Healthy stock participation is needed for healthy bull markets, and we’re clearly seeing the opposite here. The same divergence happened at the end of 2022.
And we’re not just seeing this dynamic in stocks advancing, other bullish indicators are hinting at more caution. Dow Transports (blue line), the stuff that moves our economy, are still nowhere near all-time highs compared to Dow Industrials (orange line).
Dow Transports vs Dow Industrials
Small cap growth ($IPO, orange line) is also falling quickly behind the S&P 500 (blue line), suggesting that more money is rotating out of risk.
S&P 500 vs IPO Index
Fed Is Talking Down Markets While Data Improves
Fed Board Governor Waller said this week there is “no reason to move as quickly, cut as rapidly as in past”. Two days after that, we saw a huge beat in jobless claims. In other words, nothing that would change Waller’s narrative.
Interestingly, the bond market has been responding. Notice how the 10 year yield (blue, inverted) has been rising since the year started, while equities (orange) have also been rising.
That’s pretty uncommon, as the chart shows. Equities have had an inverse correlation with yields for years. Has the inverse correlation between yields and equities decoupled, or will one of these follow the other?
Given how pessimistic smart money is relative to retail, my bias is that equities will eventually follow yields, although I (thankfully) haven’t positioned myself that way yet.
The AAII Bull Ratio looks similar.
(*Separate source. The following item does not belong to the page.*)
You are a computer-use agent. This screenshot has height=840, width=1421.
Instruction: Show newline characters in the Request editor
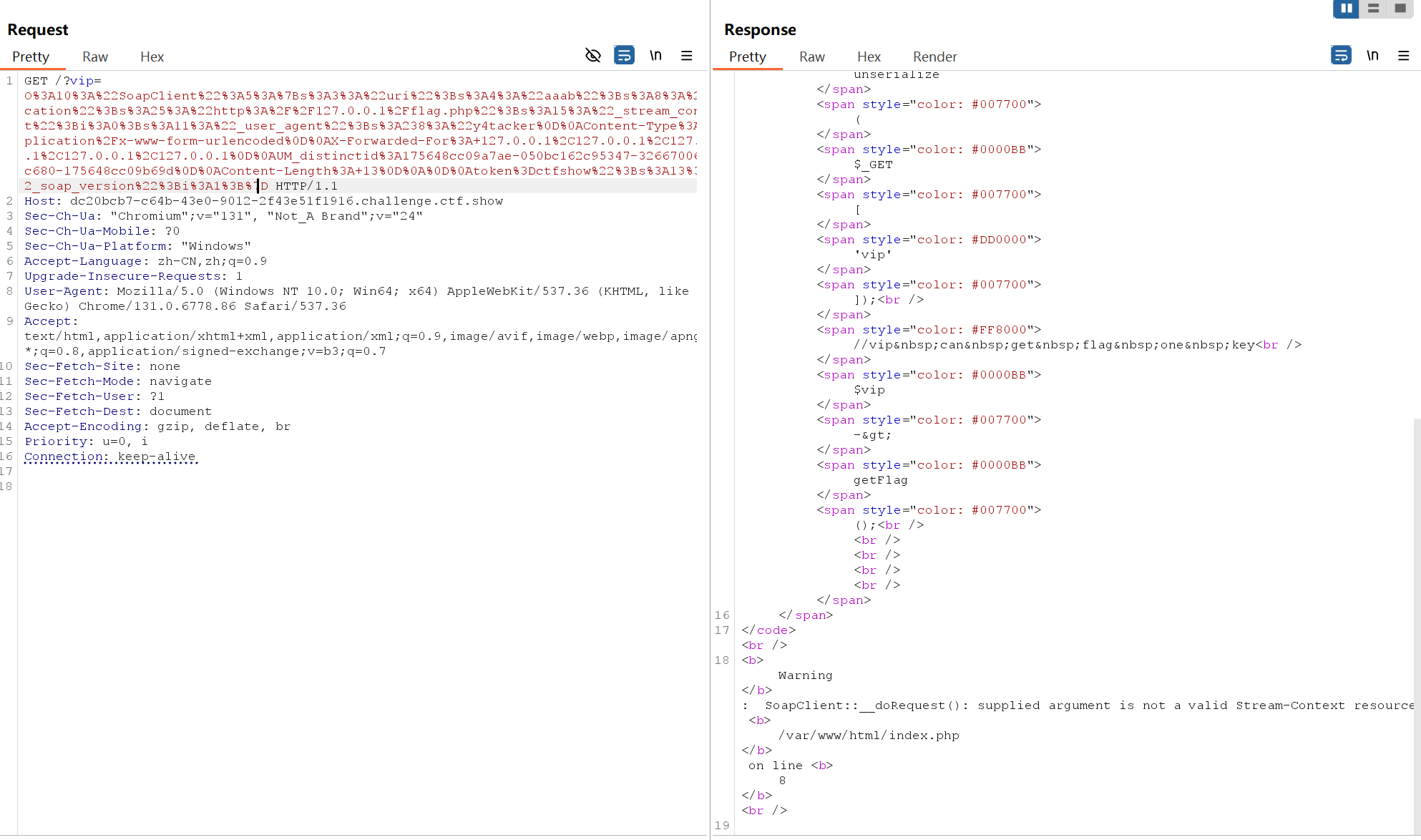[x=655, y=55]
While the exuberance is gone, we’re still pretty close to that red line, suggesting that investors are still very optimistic.
All of this is why I echo my short term concerns over the past several weeks. While I’m still bullish longer term, it seems like equities are ahead of their skis. The bond market has already responded, let’s see if equities also will.
Market Trends – Bonds Are Turning Down
Speaking of the bond market already responding, longer term bonds like $TLT rolled over this week.
I already showed the inverse correlation between yields and equities, let’s look at the correlation between $TLT (blue line) and the S&P 500 (orange line).
Bonds vs S&P 500
Once again, these two have been correlated for quite some time. Is that correlation decoupled, or will one of these securities follow the other?
Futures – Neutral Equities
I keep writing that I am “waiting for more clarity before going long or short”, and while more risk seems to be growing in the short term, equity prices are still rising.
Hopefully you can appreciate how difficult the timing is for going short. I’ll let you know once I pull the trigger, as well as if the evidence changes and supports going long. Have a great weekend in the meantime.